Facebook has often been regarded as one of the best places to work in the tech industry.
And famously, employees on Glassdoor voted Facebook the No.1 best company to work for overall.
Not bad, right?
Wrong, according to some Facebook employees, both past and present, in an open thread on Quora.
Various engineers, software developers, and anonymous sources from Facebook’s front lines divulge the details about the worst things about working for the social network.
From the lack of office professionalism (tasked to fold the boss’s laundry?) to complaints of Mark Zuckerberg’s “holier than thou” attitude, we’ve rounded up some of the most interesting details.
To be clear, we’re not saying these complaints represent the average experience. These are just the opinions of a small number of individuals.
Every large company has its detractors, including Facebook. Here’s what they have to say.
During on-call duty, engineers are responsible for keeping the service up and running, come what may. 'For those weeks I don't leave town on the weekend; make especially sure not to have 'one too many' at any social gatherings I attend; and most importantly, carry and immediately respond to a charged phone where I can be reached 24/7, including leaving the ringer on on the nightstand as I sleep.' - Keith Adams, Facebook engineer.
'At most companies, you put up a wall between a work personality and a personal one, which ends up with a professional workspace,' says a Facebook engineer who chose to remain anonymous on Quora. Because the culture of Facebook implicitly encourages employees to 'be themselves,' the company lacks the 'professionalism' found at other firms, the engineer says.
Employees say that trying to figure out how to do cool things with a team of 4,000 people is much harder than doing them with a team of 500.
_ _ _ _ _ _ _
Directive A: According to the article on working at Facebook, on which site did employees vote Facebook the No. 1 best company to work for overall?
Directive B: In the article on working at Facebook, why does the anonymous engineer say the company lacks the professionalism found at other firms?
Directive C: Carry on the article about working at Facebook from its last sentence.

Dataset section:
_ _ _ _ _ _ _
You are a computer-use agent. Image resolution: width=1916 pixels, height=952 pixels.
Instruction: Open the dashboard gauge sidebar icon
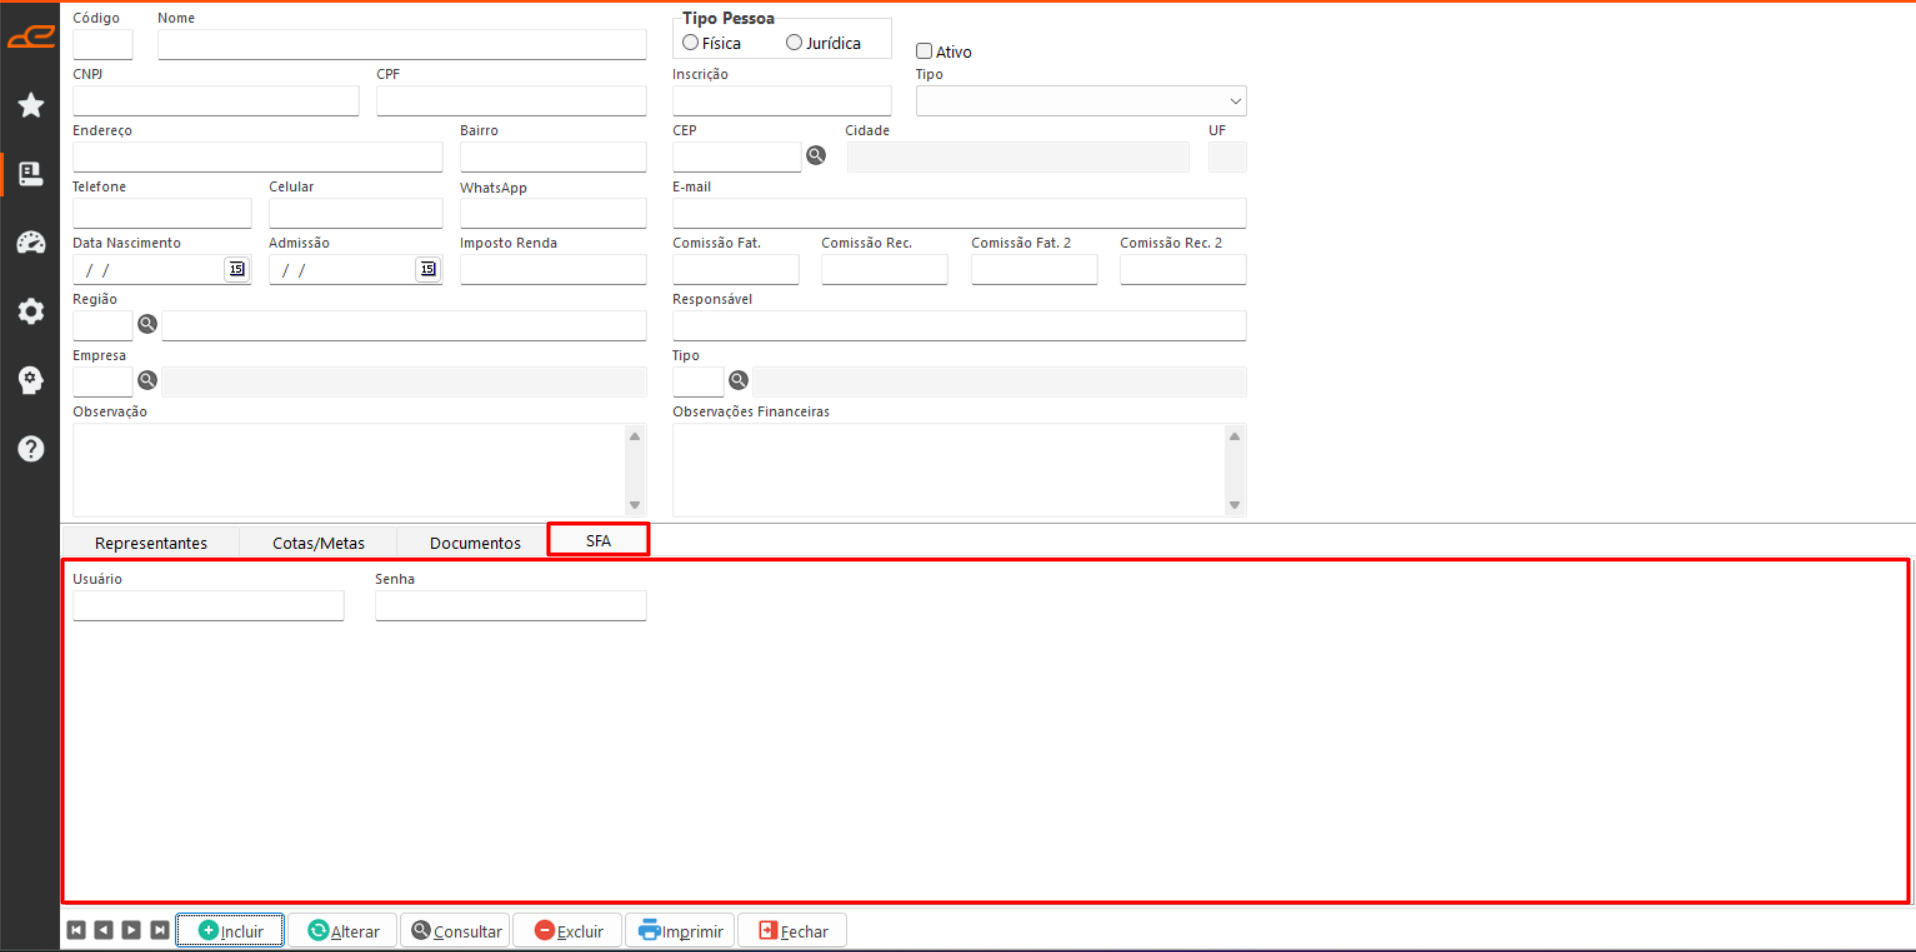pos(31,242)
_ _ _ _ _ _ _
Task response A: Glassdoor

Task response B: At most companies, people keep a wall between their work personality and their personal one, which makes the workplace professional. Facebook's culture implicitly encourages employees to "be themselves," so that wall isn't there and the workplace is less professional.

Task response C:
'We're growing so fast and have never emphasised organisation, polish, or stability.'
Just because you're working for a cool company still means you're working. In this case, you're working to fulfil someone else's dream.
One anonymous former employee of Facebook confessed, 'The team treated me like garbage and I was asked to (do) really inappropriate tasks (i.e. separating the director's laundry complete with his wife's dirty undies still attached).'
Facebook, which was 'supposed to be valued at over $US200 billion by now, had a dismal public offering that left many employees feeling totally helpless as they saw the value of their stock collapse,' an anonymous source wrote on Quora.
'When you have huge rooms filled with rows and rows of picnic style tables with people sitting shoulder-to-shoulder with six inches of separation and zero privacy, I am sorry.... That's how you keep cattle in the pen, not high quality talent earning low to mid six figures.'
Instead of interfacing with the public and investors, Mark Zuckerberg still spends the majority of his time planning upcoming products, talking with engineers, and developing the strategy, Philip Su writes.
'This is a complete misappropriation of time. His job should be pumping up the stock price externally, not building stuff.'
But Su admits that politics and mutual suspicion are ultimately what creates the dynamism and drama that make work worthwhile.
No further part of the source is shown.